At that point I sensed a movement near my rucksack just behind me. My interpreter Sonali had also noticed and suggested I moved it in front of us. I vaguely noticed the husband and son had gone. We continued.

‘My husband and brother carried me the whole journey on a blanket because I couldn’t walk. It was six days walking to the river and we had to stop three days on a hill so they could rest.

‘We crossed by boat then we got to the border at Utipara. I was bleeding from the shot wounds so they took me in a tuk-tuk to Kutupalong camp and I was treated. I feel very much pain.

‘Now I don’t want to have sex. But my husband beats me. He says if I don’t cooperate he will take another wife.’

She began weeping. Then she said it was time for the next interview.

It wasn’t something I normally did but I asked if I could take her photograph, not for publication but to remember. I slid my hand into the rucksack pocket for my iPhone. I noticed a fleeting moment of panic cross her face. The phone wasn’t there. I was baffled – I’d been using it just before we went in the tent and tucked it in the pocket when we got in so I knew I had it.

‘You shouldn’t have left it by the entrance!’ she scolded. ‘A beggar took it.’

‘But your husband and son were sitting there,’ I replied. ‘Where have they gone?’

She started yelling. Soon a beggar was produced. She was an old woman with a string bag that Sonoara demanded she empty out. There was no iPhone, just a woollen hat.

‘This poor woman is nothing to do with this,’ I told Sonoara. ‘Where is your husband?’

The Save the Children representative told her that we would have to call the camp police and suggested she might like to find her husband. I waited outside the tent and the husband was fetched.

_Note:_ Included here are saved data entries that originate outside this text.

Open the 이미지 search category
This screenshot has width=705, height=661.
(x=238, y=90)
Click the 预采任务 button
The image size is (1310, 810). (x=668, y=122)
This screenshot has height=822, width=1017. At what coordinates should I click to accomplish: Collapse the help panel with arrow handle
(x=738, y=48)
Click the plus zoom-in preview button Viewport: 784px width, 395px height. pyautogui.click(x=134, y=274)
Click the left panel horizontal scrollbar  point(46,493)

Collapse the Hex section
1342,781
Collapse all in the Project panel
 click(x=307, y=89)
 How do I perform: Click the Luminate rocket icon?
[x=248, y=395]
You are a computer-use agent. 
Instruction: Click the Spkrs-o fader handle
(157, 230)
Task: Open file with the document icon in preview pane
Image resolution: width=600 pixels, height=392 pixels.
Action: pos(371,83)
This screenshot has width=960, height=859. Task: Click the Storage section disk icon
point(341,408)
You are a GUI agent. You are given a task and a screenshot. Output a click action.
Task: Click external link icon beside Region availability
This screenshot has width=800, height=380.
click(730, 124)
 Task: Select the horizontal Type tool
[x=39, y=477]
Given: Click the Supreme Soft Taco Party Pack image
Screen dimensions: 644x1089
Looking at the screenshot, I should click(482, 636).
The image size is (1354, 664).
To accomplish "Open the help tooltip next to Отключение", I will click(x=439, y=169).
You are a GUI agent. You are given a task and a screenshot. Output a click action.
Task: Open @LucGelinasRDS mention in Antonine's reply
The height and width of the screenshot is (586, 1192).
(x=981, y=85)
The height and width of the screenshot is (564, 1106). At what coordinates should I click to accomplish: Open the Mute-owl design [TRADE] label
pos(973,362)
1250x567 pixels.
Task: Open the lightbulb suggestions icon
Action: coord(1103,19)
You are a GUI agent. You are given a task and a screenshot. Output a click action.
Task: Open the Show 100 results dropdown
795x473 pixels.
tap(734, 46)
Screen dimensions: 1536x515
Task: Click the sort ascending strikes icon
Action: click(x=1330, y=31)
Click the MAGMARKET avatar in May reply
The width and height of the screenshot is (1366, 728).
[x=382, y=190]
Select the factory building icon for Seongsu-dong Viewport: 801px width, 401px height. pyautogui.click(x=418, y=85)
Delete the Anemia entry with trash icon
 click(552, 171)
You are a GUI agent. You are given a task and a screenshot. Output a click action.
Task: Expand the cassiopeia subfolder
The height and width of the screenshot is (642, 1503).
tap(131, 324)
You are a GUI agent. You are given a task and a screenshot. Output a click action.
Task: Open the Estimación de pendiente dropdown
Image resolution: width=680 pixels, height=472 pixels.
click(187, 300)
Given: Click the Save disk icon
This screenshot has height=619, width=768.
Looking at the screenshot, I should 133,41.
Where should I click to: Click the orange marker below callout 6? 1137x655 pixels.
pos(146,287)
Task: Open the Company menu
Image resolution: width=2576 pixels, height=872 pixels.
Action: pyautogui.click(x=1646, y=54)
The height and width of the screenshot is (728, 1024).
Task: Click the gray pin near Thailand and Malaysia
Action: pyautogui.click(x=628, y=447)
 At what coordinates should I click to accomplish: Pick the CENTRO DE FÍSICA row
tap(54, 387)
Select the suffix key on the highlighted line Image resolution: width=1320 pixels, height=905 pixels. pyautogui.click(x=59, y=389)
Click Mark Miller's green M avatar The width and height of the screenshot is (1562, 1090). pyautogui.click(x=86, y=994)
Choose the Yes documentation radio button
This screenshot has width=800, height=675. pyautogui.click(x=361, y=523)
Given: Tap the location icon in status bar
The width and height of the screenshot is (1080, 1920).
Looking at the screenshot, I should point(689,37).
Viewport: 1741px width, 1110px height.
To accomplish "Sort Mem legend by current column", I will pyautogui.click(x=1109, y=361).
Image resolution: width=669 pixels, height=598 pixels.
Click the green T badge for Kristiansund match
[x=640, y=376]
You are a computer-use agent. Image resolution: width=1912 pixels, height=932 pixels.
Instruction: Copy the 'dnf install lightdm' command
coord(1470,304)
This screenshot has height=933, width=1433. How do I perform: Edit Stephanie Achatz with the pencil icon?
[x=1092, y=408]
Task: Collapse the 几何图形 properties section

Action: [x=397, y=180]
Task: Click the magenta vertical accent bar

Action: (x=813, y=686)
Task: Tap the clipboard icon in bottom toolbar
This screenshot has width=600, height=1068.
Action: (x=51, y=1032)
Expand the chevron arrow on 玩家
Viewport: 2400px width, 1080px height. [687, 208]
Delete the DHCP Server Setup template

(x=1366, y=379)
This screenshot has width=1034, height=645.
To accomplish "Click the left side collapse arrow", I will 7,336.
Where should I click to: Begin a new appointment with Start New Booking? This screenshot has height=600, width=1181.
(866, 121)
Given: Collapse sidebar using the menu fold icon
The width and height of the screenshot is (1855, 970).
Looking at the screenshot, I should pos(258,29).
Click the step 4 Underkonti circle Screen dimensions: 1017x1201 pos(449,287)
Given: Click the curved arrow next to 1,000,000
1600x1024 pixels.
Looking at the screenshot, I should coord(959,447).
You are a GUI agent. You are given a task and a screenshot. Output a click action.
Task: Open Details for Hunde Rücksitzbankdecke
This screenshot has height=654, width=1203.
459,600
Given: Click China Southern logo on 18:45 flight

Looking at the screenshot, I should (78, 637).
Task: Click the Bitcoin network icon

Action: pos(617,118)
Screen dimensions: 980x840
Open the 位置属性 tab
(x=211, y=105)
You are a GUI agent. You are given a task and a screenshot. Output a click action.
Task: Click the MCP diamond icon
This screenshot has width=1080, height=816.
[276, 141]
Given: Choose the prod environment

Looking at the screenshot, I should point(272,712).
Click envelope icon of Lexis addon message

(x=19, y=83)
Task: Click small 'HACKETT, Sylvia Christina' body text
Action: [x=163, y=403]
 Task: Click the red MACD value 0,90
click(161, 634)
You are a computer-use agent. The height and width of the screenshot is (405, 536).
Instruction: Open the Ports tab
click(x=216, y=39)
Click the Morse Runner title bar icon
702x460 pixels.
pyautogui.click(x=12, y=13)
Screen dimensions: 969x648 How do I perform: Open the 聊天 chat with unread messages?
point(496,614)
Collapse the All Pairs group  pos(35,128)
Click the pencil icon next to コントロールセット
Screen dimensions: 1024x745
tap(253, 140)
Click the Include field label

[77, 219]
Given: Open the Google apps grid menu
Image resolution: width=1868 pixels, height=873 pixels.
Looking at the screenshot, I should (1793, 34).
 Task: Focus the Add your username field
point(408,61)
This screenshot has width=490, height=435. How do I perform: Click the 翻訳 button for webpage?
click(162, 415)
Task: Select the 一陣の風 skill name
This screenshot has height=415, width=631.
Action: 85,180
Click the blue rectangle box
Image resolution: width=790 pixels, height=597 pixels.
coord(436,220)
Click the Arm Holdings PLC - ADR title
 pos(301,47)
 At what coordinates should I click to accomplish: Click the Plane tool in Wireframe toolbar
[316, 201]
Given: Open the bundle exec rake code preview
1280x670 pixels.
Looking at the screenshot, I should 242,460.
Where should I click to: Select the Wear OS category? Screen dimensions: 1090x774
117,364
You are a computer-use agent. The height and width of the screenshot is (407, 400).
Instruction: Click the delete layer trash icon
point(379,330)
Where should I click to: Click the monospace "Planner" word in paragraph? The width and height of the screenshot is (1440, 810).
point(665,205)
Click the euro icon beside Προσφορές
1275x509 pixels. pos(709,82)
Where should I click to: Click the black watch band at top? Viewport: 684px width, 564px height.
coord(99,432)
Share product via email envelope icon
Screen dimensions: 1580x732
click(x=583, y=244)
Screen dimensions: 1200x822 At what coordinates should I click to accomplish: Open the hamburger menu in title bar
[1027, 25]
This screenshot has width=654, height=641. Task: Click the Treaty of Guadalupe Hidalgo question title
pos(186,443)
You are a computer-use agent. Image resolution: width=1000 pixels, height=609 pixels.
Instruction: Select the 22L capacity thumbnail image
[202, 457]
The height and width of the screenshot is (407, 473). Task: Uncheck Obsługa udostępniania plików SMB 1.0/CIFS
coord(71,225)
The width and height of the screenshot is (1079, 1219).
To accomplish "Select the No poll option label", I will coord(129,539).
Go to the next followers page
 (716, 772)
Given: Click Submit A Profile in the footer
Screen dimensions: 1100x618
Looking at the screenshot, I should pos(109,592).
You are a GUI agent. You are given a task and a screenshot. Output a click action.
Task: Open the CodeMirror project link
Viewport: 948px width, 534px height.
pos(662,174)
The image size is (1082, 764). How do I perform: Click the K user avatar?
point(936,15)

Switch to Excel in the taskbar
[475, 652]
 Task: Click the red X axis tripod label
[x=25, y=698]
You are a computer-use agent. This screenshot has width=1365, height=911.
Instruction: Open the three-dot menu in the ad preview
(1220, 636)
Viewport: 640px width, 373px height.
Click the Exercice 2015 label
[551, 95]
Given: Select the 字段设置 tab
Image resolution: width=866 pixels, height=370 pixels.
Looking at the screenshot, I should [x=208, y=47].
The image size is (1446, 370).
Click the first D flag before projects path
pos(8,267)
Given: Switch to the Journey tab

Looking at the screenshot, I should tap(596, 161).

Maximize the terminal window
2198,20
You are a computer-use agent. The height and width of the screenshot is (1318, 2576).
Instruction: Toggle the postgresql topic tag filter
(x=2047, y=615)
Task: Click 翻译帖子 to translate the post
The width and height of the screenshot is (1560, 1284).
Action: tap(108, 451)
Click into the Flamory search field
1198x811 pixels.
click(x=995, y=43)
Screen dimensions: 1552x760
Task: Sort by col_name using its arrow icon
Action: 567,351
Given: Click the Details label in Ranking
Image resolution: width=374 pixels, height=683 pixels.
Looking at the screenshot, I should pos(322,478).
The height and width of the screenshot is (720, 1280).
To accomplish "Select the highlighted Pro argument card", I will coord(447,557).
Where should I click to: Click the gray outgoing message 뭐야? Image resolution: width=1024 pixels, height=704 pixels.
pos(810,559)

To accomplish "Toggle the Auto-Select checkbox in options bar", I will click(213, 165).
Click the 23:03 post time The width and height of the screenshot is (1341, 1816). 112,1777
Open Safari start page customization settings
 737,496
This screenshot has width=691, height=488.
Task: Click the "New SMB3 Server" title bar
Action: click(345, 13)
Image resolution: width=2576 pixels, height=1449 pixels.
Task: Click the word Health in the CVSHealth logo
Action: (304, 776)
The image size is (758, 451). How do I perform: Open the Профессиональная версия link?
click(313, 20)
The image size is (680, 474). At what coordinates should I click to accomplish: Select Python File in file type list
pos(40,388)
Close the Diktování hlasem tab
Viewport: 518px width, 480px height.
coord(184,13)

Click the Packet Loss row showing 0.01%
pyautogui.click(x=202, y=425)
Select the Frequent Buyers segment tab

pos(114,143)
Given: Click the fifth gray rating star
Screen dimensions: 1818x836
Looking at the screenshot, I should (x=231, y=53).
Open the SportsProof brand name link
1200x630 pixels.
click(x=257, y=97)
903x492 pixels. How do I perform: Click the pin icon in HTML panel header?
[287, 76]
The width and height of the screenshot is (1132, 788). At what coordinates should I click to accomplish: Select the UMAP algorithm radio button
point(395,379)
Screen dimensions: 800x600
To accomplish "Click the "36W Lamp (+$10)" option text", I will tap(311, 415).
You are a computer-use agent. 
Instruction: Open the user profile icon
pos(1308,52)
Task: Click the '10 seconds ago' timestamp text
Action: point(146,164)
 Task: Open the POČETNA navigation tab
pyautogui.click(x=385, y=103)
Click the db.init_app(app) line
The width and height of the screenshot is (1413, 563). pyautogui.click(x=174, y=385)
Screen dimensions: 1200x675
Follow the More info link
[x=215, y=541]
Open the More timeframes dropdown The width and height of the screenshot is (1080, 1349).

‘He knows black magic so maybe he can find it,’ said Sonoara.

After a heated discussion between her and her husband, the phone was miraculously produced and thrust at me by the husband. ‘He found it from a boy using his black magic and beat him,’ said Sonoara.

‘Black magic,’ I nodded.

I stepped over a cesspit outside and walked away. That evening at Mermaid Beach, a raucous group of fellow journalists and aid workers had gathered on a table on the grey sand, ordering spicy lime prawns and drinking beer. Holding court was an enthusiastic American from something called the Institute of the Future in Palo Alto, explaining his plan to erect towers throughout the camp from which to beam Bollywood movies to bored refugees. I asked if he realised the Rohingya were Muslims and there was no way the imams would agree. Then I felt mean – he just wanted to give them something to do in a place where there was nothing to do and nowhere to go, just wait and remember.

I was sitting next to Hannah Beech, a New York Times journalist whose work I greatly admired. She asked about my day so I recounted the story of the rape victim and the phone. She told me that she had spent the day with three unaccompanied children she had met and their uncle in order to write a profile. She had gradually become suspicious that something didn’t stack up. It turned out they were not unaccompanied at all but the children of the man who had presented himself as the kindly uncle.

We were both annoyed. But we also wondered how desperate must people be to do such things or make up such stories. Or were they so traumatised they didn’t know what was real anymore? The refugee commissioner had told me some Rohingyas were so disoriented that they were confusing antiseptic liquids for milk and drinking them. And what of us, the beast we were encouraging them to feed, endlessly looking to devour ever more horrific accounts. Were we really any different to that perhaps apocryphal TV reporter who shouted ‘Anyone here been raped and speaks English?’ to a planeload of Belgian nuns who had just been rescued from a siege in eastern Congo?

* Willem van Schendel (ed.), Francis Buchanan in Southeast Bengal (1798): His Journey to Chittagong, the Chittagong Hill Tracts, Noakhali and Comilla (Dhaka: Dhaka University Press, 1992).

† Dr Maung Zarni and Alice Cowley in Pacific Rim Law & Policy Journal, University of Washington, June 2014.

‡ Samantha Power, The Education of an Idealist (London: William Collins, 2019), pp. 315–16.

§ Flash Report of OCHCR mission to Bangladesh, 3 February 2017.

¶ Report of Independent International Fact-Finding Mission on Myanmar, 16 September 2019.